METHODS: This prospective study was performed on 412 stimulated ovulation cycles of 340 patients visiting the infertility center of Tehran Mirzakouchakkhan Hospital from September 2011 to February 2013, so that a total of 2324 follicles were investigated. The follicular diameter and fluid volume were measured then the follicles were classified into four groups regarding the aforesaid spatial dimensions. The association among the size and volume of follicles with the probability of oocytes collection, oocytes maturity, fertility competence, cleavage rate, and embryo quality was assessed.

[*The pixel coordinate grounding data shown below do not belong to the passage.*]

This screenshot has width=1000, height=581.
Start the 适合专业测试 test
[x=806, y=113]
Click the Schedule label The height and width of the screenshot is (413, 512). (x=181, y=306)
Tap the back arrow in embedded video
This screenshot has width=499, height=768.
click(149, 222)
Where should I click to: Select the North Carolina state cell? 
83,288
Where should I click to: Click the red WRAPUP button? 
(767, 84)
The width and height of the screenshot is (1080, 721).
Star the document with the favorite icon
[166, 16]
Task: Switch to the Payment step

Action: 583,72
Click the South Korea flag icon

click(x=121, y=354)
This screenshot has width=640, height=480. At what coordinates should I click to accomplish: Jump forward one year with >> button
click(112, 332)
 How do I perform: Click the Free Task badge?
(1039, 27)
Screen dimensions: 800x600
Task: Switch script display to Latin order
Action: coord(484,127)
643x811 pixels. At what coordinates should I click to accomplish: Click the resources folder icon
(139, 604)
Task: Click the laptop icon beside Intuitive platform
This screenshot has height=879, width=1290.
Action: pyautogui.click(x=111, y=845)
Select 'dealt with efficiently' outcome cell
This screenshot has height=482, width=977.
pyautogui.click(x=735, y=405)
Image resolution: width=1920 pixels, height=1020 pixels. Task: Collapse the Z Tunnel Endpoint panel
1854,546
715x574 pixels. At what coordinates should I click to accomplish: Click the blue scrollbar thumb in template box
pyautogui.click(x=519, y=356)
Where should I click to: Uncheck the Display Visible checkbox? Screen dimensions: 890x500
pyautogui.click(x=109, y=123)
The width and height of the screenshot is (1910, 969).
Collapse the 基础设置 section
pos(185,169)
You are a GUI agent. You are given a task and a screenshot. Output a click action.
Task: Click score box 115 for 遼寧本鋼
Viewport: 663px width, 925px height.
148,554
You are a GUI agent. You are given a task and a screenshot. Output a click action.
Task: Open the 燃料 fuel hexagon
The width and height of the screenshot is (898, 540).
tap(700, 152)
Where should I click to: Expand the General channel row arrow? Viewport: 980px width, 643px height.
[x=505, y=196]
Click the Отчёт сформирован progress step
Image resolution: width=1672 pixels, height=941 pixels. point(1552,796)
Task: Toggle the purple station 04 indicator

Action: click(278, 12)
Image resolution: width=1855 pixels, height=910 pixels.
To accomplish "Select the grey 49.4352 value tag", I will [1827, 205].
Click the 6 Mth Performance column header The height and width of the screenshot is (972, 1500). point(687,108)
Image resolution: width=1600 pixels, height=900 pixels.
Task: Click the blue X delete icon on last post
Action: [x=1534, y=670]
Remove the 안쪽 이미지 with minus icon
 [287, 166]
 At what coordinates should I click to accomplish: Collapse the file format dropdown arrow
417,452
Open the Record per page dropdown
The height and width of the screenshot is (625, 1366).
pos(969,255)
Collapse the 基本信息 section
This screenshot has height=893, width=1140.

RESULTS: The majority of follicles (38%) were categorized in the group C with the follicle diameter of 16-20 mm and volume of 1-3 mm3. No significant difference was observed between these four follicle groups in terms of oocyte collection rate. There was a significant difference (P<0.05) between the group A (diameter>21 mm; volume>5 mm3) and group D (diameter<12 mm; volume≤1 mm3) regarding oocyte maturity and collection rate of metaphase II (MII) oocyte. Conversely, this difference was not significant between groups A, B (diameter=16-20 mm; volume=3-5 mm3), and C (diameter=12-15 mm; volume=1-3 mm3). The fertility rate of oocytes aspirated from small follicles was 55%, which is significantly lower than the fertility rate of oocytes obtained from follicles larger than 12 mm and volume of more than 1 mm3. However, the oocytes aspirated from smaller follicles continue to cleaved, and the quality of embryos did not significantly differ from that embryos cultivated from larger follicles.
CONCLUSION: This study showed that the size of follicles and the oocytes maturity in stimulated ovaries are not considerably associated, thus might be independent factors. The development competence of oocytes from smaller follicles was similar to oocytes aspirated from larger follicles. Thus follicles smaller than 12 mm in size and 1 mm3 in volume should be also aspirated. Moreover, this study suggests initiating HCG at the phase with follicles equal to or larger than 16 mm to save time and expense for the patient.